### Task requirements
Retype each line of the listing below, word for word.
=== Source data ===
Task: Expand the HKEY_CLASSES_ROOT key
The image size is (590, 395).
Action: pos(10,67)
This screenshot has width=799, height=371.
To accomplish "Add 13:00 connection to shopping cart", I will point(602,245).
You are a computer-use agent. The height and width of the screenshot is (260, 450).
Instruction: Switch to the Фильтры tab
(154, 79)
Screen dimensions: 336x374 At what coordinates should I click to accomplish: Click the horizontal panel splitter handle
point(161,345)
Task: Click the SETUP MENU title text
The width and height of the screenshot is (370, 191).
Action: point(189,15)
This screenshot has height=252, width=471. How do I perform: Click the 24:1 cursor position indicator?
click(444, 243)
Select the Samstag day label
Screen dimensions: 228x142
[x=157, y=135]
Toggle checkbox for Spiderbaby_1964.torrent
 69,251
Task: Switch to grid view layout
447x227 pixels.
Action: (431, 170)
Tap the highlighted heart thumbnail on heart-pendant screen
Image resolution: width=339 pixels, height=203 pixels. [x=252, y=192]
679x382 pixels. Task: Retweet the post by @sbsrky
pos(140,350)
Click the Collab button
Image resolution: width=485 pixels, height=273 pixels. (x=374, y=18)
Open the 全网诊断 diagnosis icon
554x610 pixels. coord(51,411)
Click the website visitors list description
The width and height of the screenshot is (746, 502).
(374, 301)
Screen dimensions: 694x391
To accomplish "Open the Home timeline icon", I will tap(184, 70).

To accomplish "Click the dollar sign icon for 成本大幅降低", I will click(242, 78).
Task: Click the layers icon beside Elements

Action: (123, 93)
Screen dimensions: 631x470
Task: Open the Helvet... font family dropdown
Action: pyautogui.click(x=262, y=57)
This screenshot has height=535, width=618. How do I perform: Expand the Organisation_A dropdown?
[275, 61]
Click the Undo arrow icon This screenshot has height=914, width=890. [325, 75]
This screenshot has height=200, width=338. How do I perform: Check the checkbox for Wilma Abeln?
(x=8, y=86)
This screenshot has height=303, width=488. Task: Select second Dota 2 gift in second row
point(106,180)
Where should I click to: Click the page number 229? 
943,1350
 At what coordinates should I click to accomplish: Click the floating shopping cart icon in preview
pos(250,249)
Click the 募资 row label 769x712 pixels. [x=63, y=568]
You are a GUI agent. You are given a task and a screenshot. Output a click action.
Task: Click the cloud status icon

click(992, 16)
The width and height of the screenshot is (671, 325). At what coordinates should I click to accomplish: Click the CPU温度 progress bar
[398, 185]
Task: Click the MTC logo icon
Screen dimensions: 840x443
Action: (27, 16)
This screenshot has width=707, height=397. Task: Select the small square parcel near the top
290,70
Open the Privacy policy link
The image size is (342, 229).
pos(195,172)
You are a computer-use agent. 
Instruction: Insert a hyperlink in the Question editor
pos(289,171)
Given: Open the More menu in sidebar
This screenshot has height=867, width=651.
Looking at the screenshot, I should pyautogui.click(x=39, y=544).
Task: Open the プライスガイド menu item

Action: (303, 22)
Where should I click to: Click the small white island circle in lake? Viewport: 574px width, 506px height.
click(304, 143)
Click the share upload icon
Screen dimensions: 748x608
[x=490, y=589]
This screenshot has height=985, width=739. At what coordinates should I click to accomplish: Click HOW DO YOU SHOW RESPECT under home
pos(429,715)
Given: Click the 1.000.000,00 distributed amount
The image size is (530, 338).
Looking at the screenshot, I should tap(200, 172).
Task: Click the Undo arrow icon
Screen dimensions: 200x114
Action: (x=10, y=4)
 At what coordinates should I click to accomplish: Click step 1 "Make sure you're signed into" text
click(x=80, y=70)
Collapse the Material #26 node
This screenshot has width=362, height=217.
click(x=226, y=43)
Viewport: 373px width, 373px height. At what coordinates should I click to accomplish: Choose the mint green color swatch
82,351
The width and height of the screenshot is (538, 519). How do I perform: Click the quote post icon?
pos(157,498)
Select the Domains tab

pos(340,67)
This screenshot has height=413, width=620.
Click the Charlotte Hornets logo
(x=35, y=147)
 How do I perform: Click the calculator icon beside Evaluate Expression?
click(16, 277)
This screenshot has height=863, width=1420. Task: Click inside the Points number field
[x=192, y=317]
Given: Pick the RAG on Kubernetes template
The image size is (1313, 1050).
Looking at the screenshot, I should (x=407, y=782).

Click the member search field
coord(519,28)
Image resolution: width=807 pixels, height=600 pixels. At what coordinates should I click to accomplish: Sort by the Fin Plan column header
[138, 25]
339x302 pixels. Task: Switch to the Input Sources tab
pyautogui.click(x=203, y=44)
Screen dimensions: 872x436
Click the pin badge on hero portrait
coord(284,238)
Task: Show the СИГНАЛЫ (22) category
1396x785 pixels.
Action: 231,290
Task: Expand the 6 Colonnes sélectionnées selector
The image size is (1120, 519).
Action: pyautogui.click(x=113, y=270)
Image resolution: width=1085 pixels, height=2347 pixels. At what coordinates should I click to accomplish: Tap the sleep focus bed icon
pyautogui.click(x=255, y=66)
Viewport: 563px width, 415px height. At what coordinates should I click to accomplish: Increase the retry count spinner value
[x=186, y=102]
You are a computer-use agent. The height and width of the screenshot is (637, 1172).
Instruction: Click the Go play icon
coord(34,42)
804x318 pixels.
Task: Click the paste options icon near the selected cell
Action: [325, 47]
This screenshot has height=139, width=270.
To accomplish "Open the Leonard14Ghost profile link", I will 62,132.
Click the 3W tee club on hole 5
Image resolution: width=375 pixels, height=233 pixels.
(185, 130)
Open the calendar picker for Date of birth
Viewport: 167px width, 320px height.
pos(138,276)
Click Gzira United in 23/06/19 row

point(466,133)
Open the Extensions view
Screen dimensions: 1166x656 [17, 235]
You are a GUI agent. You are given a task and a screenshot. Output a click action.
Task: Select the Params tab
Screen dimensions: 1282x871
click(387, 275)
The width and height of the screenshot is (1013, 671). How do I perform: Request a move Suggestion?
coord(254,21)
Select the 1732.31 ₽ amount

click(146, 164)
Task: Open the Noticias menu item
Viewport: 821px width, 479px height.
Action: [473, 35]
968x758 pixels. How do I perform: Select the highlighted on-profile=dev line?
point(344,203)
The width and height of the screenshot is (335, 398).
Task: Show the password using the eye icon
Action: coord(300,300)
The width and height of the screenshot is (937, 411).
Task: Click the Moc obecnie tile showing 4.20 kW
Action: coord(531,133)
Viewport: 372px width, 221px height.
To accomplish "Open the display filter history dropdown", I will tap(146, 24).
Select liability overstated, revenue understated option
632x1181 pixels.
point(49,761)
===
### Reply to the exercise
Task: Expand the HKEY_CLASSES_ROOT key
The image size is (590, 395).
Action: pos(10,67)
This screenshot has width=799, height=371.
To accomplish "Add 13:00 connection to shopping cart", I will point(602,245).
You are a computer-use agent. The height and width of the screenshot is (260, 450).
Instruction: Switch to the Фильтры tab
(154, 79)
Screen dimensions: 336x374 At what coordinates should I click to accomplish: Click the horizontal panel splitter handle
point(161,345)
Task: Click the SETUP MENU title text
The width and height of the screenshot is (370, 191).
Action: point(189,15)
This screenshot has height=252, width=471. How do I perform: Click the 24:1 cursor position indicator?
click(444, 243)
Select the Samstag day label
Screen dimensions: 228x142
[x=157, y=135]
Toggle checkbox for Spiderbaby_1964.torrent
 69,251
Task: Switch to grid view layout
447x227 pixels.
Action: (431, 170)
Tap the highlighted heart thumbnail on heart-pendant screen
Image resolution: width=339 pixels, height=203 pixels. [x=252, y=192]
679x382 pixels. Task: Retweet the post by @sbsrky
pos(140,350)
Click the Collab button
Image resolution: width=485 pixels, height=273 pixels. (x=374, y=18)
Open the 全网诊断 diagnosis icon
554x610 pixels. coord(51,411)
Click the website visitors list description
The width and height of the screenshot is (746, 502).
(374, 301)
Screen dimensions: 694x391
To accomplish "Open the Home timeline icon", I will tap(184, 70).

To accomplish "Click the dollar sign icon for 成本大幅降低", I will click(242, 78).
Task: Click the layers icon beside Elements

Action: (123, 93)
Screen dimensions: 631x470
Task: Open the Helvet... font family dropdown
Action: pyautogui.click(x=262, y=57)
This screenshot has height=535, width=618. How do I perform: Expand the Organisation_A dropdown?
[275, 61]
Click the Undo arrow icon This screenshot has height=914, width=890. [325, 75]
This screenshot has height=200, width=338. How do I perform: Check the checkbox for Wilma Abeln?
(x=8, y=86)
This screenshot has height=303, width=488. Task: Select second Dota 2 gift in second row
point(106,180)
Where should I click to: Click the page number 229? 
943,1350
 At what coordinates should I click to accomplish: Click the floating shopping cart icon in preview
pos(250,249)
Click the 募资 row label 769x712 pixels. [x=63, y=568]
You are a GUI agent. You are given a task and a screenshot. Output a click action.
Task: Click the cloud status icon

click(992, 16)
The width and height of the screenshot is (671, 325). At what coordinates should I click to accomplish: Click the CPU温度 progress bar
[398, 185]
Task: Click the MTC logo icon
Screen dimensions: 840x443
Action: (27, 16)
This screenshot has width=707, height=397. Task: Select the small square parcel near the top
290,70
Open the Privacy policy link
The image size is (342, 229).
pos(195,172)
You are a computer-use agent. 
Instruction: Insert a hyperlink in the Question editor
pos(289,171)
Given: Open the More menu in sidebar
This screenshot has height=867, width=651.
Looking at the screenshot, I should pyautogui.click(x=39, y=544).
Task: Open the プライスガイド menu item

Action: (303, 22)
Where should I click to: Click the small white island circle in lake? Viewport: 574px width, 506px height.
click(304, 143)
Click the share upload icon
Screen dimensions: 748x608
[x=490, y=589]
This screenshot has height=985, width=739. At what coordinates should I click to accomplish: Click HOW DO YOU SHOW RESPECT under home
pos(429,715)
Given: Click the 1.000.000,00 distributed amount
The image size is (530, 338).
Looking at the screenshot, I should tap(200, 172).
Task: Click the Undo arrow icon
Screen dimensions: 200x114
Action: (x=10, y=4)
 At what coordinates should I click to accomplish: Click step 1 "Make sure you're signed into" text
click(x=80, y=70)
Collapse the Material #26 node
This screenshot has width=362, height=217.
click(x=226, y=43)
Viewport: 373px width, 373px height. At what coordinates should I click to accomplish: Choose the mint green color swatch
82,351
The width and height of the screenshot is (538, 519). How do I perform: Click the quote post icon?
pos(157,498)
Select the Domains tab

pos(340,67)
This screenshot has height=413, width=620.
Click the Charlotte Hornets logo
(x=35, y=147)
 How do I perform: Click the calculator icon beside Evaluate Expression?
click(16, 277)
This screenshot has height=863, width=1420. Task: Click inside the Points number field
[x=192, y=317]
Given: Pick the RAG on Kubernetes template
The image size is (1313, 1050).
Looking at the screenshot, I should (x=407, y=782).

Click the member search field
coord(519,28)
Image resolution: width=807 pixels, height=600 pixels. At what coordinates should I click to accomplish: Sort by the Fin Plan column header
[138, 25]
339x302 pixels. Task: Switch to the Input Sources tab
pyautogui.click(x=203, y=44)
Screen dimensions: 872x436
Click the pin badge on hero portrait
coord(284,238)
Task: Show the СИГНАЛЫ (22) category
1396x785 pixels.
Action: 231,290
Task: Expand the 6 Colonnes sélectionnées selector
The image size is (1120, 519).
Action: pyautogui.click(x=113, y=270)
Image resolution: width=1085 pixels, height=2347 pixels. At what coordinates should I click to accomplish: Tap the sleep focus bed icon
pyautogui.click(x=255, y=66)
Viewport: 563px width, 415px height. At what coordinates should I click to accomplish: Increase the retry count spinner value
[x=186, y=102]
You are a computer-use agent. The height and width of the screenshot is (637, 1172).
Instruction: Click the Go play icon
coord(34,42)
804x318 pixels.
Task: Click the paste options icon near the selected cell
Action: [325, 47]
This screenshot has height=139, width=270.
To accomplish "Open the Leonard14Ghost profile link", I will 62,132.
Click the 3W tee club on hole 5
Image resolution: width=375 pixels, height=233 pixels.
(185, 130)
Open the calendar picker for Date of birth
Viewport: 167px width, 320px height.
pos(138,276)
Click Gzira United in 23/06/19 row

point(466,133)
Open the Extensions view
Screen dimensions: 1166x656 [17, 235]
You are a GUI agent. You are given a task and a screenshot. Output a click action.
Task: Select the Params tab
Screen dimensions: 1282x871
click(387, 275)
The width and height of the screenshot is (1013, 671). How do I perform: Request a move Suggestion?
coord(254,21)
Select the 1732.31 ₽ amount

click(146, 164)
Task: Open the Noticias menu item
Viewport: 821px width, 479px height.
Action: [473, 35]
968x758 pixels. How do I perform: Select the highlighted on-profile=dev line?
point(344,203)
The width and height of the screenshot is (335, 398).
Task: Show the password using the eye icon
Action: coord(300,300)
The width and height of the screenshot is (937, 411).
Task: Click the Moc obecnie tile showing 4.20 kW
Action: coord(531,133)
Viewport: 372px width, 221px height.
To accomplish "Open the display filter history dropdown", I will tap(146, 24).
Select liability overstated, revenue understated option
632x1181 pixels.
point(49,761)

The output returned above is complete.